My First Contact With Bible Truth
When I was about two years old, my mother and her new husband took me out of the orphanage. While living in Sainte-Marguerite-du-Lac-Masson, they began studying the Bible with Jehovah’s Witnesses and attended congregation meetings. However, we soon moved to Boisbriand, and my parents stopped studying.
A few years later, they resumed their study. I listened in to hear what was said about the Bible’s hope of a paradise earth. (Luke 23:43) I came to love Jehovah very much.
One day, though, Mom told me that they had stopped studying with the Witnesses and that we would no longer go to the Kingdom Hall. At first, I was delighted. As a child of eight, I sometimes found the meetings to be rather long. That evening, though, I wanted to speak to Jehovah in prayer, and I worried that he might not listen to me.
The following Sunday afternoon, I saw our neighbors who were Jehovah’s Witnesses leaving for their meeting at the Kingdom Hall. I started to cry and asked God, “Why can their children go to the meetings and I can’t?” Nevertheless, the words of Psalm 33:18 would prove true: “Look! The eye of Jehovah is toward those fearing him, to those waiting for his loving-kindness.”
Returning to the Kingdom Hall
After three weeks, I visited our neighbors and told the mother, Lilianne, that I wanted to attend the meetings. Lilianne explained that this was impossible, since my mother did not want anything to do with Jehovah’s Witnesses. Yet, I insisted. So she took me home and asked Mom if I could go with them. To my surprise, Mom agreed. She said that the meetings would teach me good principles. Thus, I went to the meeting every Sunday.

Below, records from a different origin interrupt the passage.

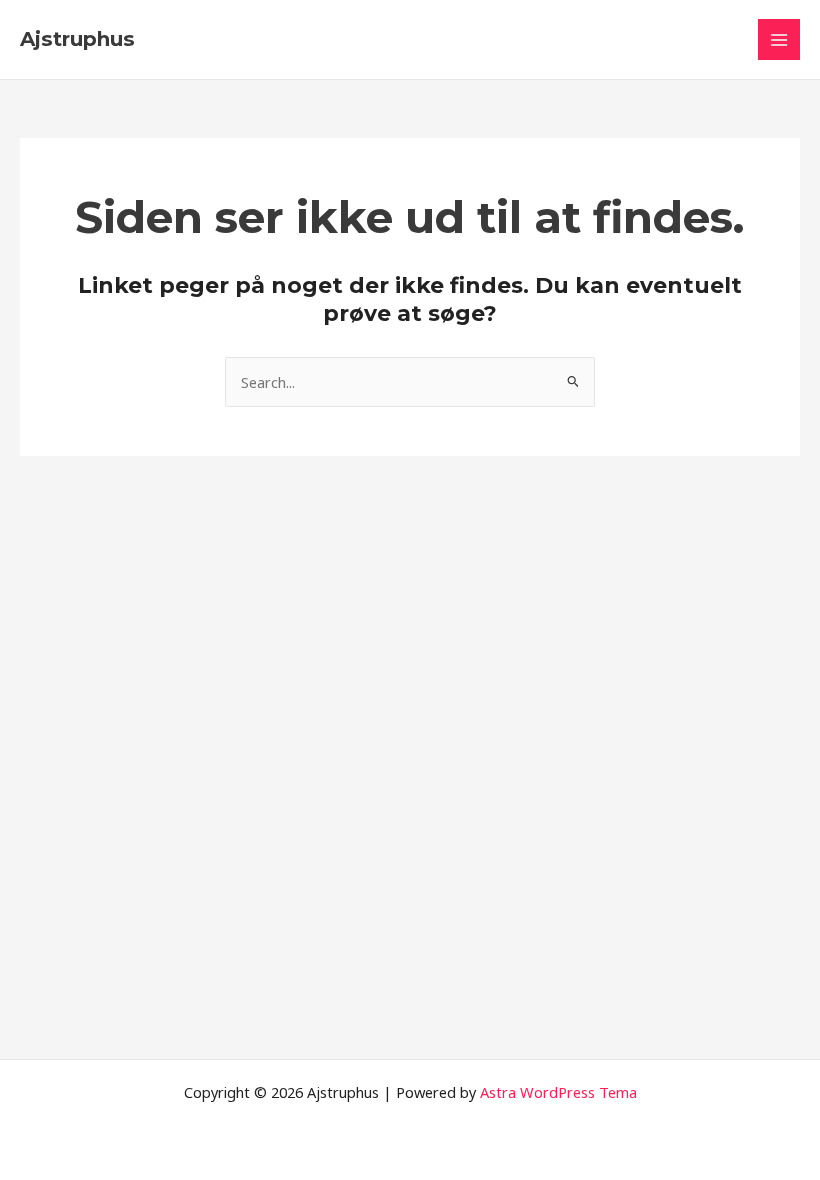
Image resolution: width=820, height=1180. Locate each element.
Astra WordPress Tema (558, 1092)
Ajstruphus (77, 39)
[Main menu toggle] (779, 40)
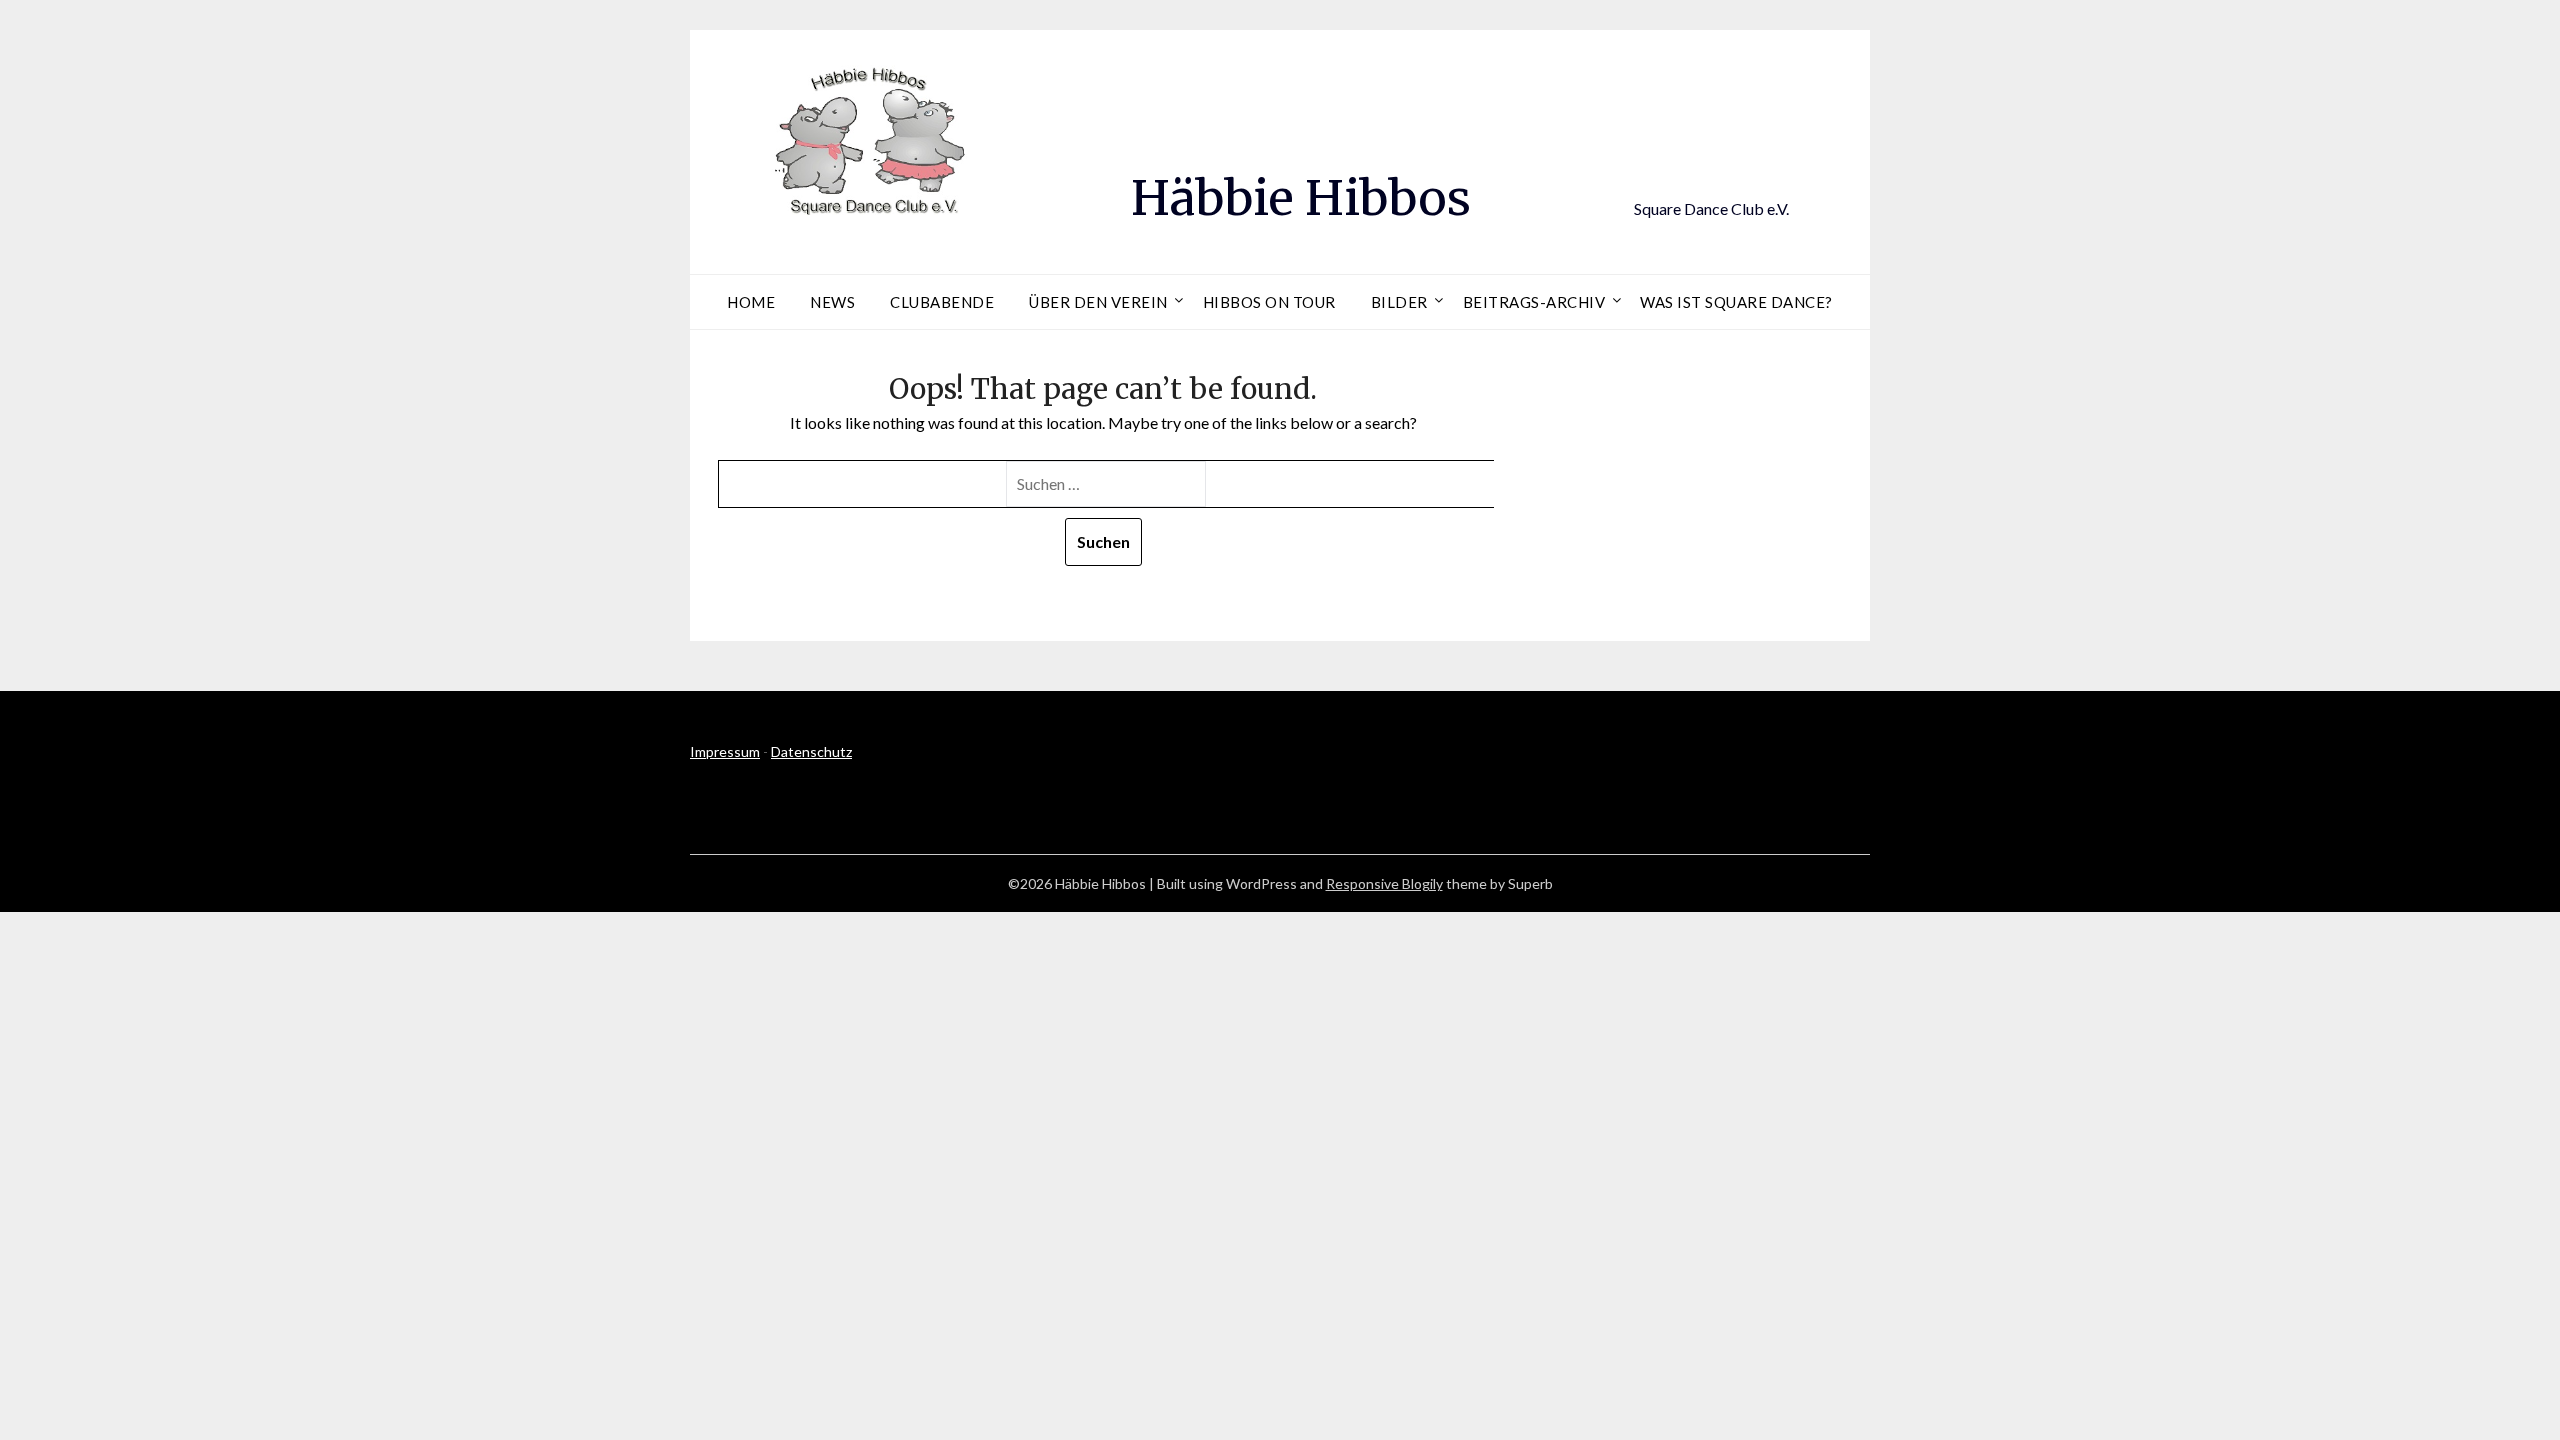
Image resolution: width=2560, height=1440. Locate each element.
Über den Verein (1098, 302)
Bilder (1399, 302)
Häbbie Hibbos (1301, 198)
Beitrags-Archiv (1534, 302)
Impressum (725, 751)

For about three years, I got to attend congregation meetings. But when I turned 11, my parents divorced, and my mother and I moved away. Once again, I lost all contact with Jehovah’s Witnesses.
An Unexpected Encounter
One day I was sitting on the front steps of our house when two Witnesses—Eddie Besson and Don Fisher—approached and asked if my parents were home. When I said they were not, the men turned to leave. But I ran after them, and we had the conversation related at the outset.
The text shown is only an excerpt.